# Consigne A:
Dans le texte sur le festival de l'Équinoxe à Châteauroux, combien des 40 propositions sont gratuites ?
# Consigne B:
Prolongez le texte sur le festival de l'Équinoxe à Châteauroux en reprenant juste après sa dernière phrase.

# Texte à lire:
-.-.-

27 Mai 2024
Du 16 mai au 16 juin 2024, 40 propositions, pour nombre d’entre elles gratuites, rassemblent l’équipe de la Scène nationale de Châteauroux, l’Équinoxe, et les habitants dans un projet festif où le mouvement, le cirque et la danse jouent un rôle prépondérant. L’occasion de voir des propositions originales, pour la plupart liées aux arts de la rue.
Le Festival offre, à travers son thème et son choix d’une majorité de spectacles gratuits – 29 sur les 40 proposés – l’opportunité de resserrer les liens entre la Scène nationale et la population et d’inciter ceux qui hésiteraient à passer la porte de l’établissement parce qu’ils considèrent que la culture et l’art ne sont pas pour eux à franchir le pas. Son visage est multiple : adressé à toutes les classes d’âge, il présente aussi une variété d’approches pour toucher des publics différents. Sa démarche se double cette année d’un événement particulier : Châteauroux sera, avec Lille, Marseille et Papeete, une ville olympique des JO d’été. Le Centre national de Tir sportif (CNTS), le plus grand d’Europe, y est en effet installé dans d’anciens locaux de l’armée américaine et la qualité de son équipement l’a fait choisir pour abriter l’épreuve de tir sportif. La flamme olympique passera donc par Châteauroux le 27 mai et les premières médailles des JO y seront décernées.
Après le dégel 2024
Faire place au sport dans la programmation artistique 2024 de l’Équinoxe, la Scène nationale de Châteauroux, s’imposait tout naturellement pour amplifier encore davantage l’événement que constitue l’hébergement d’épreuves des JO dans la ville. C’est pourquoi le festival 2024 fait une large place au sport, même si ce thème donne lieu à de savoureux détournements. Ainsi Frédéric Ferrer a-t-il prononcé deux de ses vraies-fausses conférences, aussi érudites que cocasses, tirées de sa série « Olympicorama » sur le thème du tennis de table et du tir rapide au pistolet à 25 mètres et à la carabine. Ainsi les musiciens classiques qui ont fait l’ouverture du festival se sont-ils présentés à vélo, leur moyen de locomotion habituel pour effectuer leur tournée, alors que le pongiste était, lui, sur scène. De la même manière la natation se pratiquera au cours du festival en baignoire tandis que le jonglage footballistique, ou freestyle football, se teinte de chorégraphie. Rien n’est tout à fait à sa place dans ce parcours bigarré qui installe le corps à la première place, même si le poids des médailles le fait crouler sous sa charge.

-.-.-

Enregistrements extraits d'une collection
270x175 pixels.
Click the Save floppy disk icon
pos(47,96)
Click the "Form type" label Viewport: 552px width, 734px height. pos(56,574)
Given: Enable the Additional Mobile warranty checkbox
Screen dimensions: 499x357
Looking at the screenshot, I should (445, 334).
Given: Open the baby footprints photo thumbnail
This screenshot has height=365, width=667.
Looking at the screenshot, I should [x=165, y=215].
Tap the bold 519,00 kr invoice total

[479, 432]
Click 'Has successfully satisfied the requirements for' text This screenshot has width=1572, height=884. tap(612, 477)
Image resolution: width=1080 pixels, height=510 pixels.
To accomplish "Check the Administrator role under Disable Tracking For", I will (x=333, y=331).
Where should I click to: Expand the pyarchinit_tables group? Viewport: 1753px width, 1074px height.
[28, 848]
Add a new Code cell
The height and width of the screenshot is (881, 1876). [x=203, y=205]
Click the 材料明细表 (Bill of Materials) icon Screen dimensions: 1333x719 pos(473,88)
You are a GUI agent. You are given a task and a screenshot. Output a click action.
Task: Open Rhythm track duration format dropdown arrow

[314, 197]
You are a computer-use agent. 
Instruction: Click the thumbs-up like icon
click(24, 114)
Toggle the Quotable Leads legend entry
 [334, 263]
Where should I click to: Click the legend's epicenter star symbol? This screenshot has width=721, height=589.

-.-.-

# Réponse finale A:
29 des 40 propositions sont gratuites.

# Réponse finale B:
Une programmation diversifiée qui fait place aux œuvres les plus diverses
Déambulations, fanfares et bals ou initiations à la danse, accompagnés par une programmation cinéma, sont au menu et le rire souvent au rendez-vous. Les femmes sont à l’honneur, qu’il s’agisse des onze danseuses bouillonnantes d’énergie de Fêu de Fouad Boussouf, des acrobaties féminines et fusionnelles de la Boule ou du match-spectacle où six comédiennes bravent les interdits pour pratiquer des épreuves d’athlétisme, Starting-Block. Dans Tir sacré, deux danseuses détournent l’emphase qu’on connaît des commentaires sportifs. Avec Des femmes respectables, quatre interprètes féminines se font militantes en rendant hommage à des femmes âgées de milieux populaires qui se sont battues pour gagner le droit à l’existence au travers d’une chorégraphie accompagnée de témoignages.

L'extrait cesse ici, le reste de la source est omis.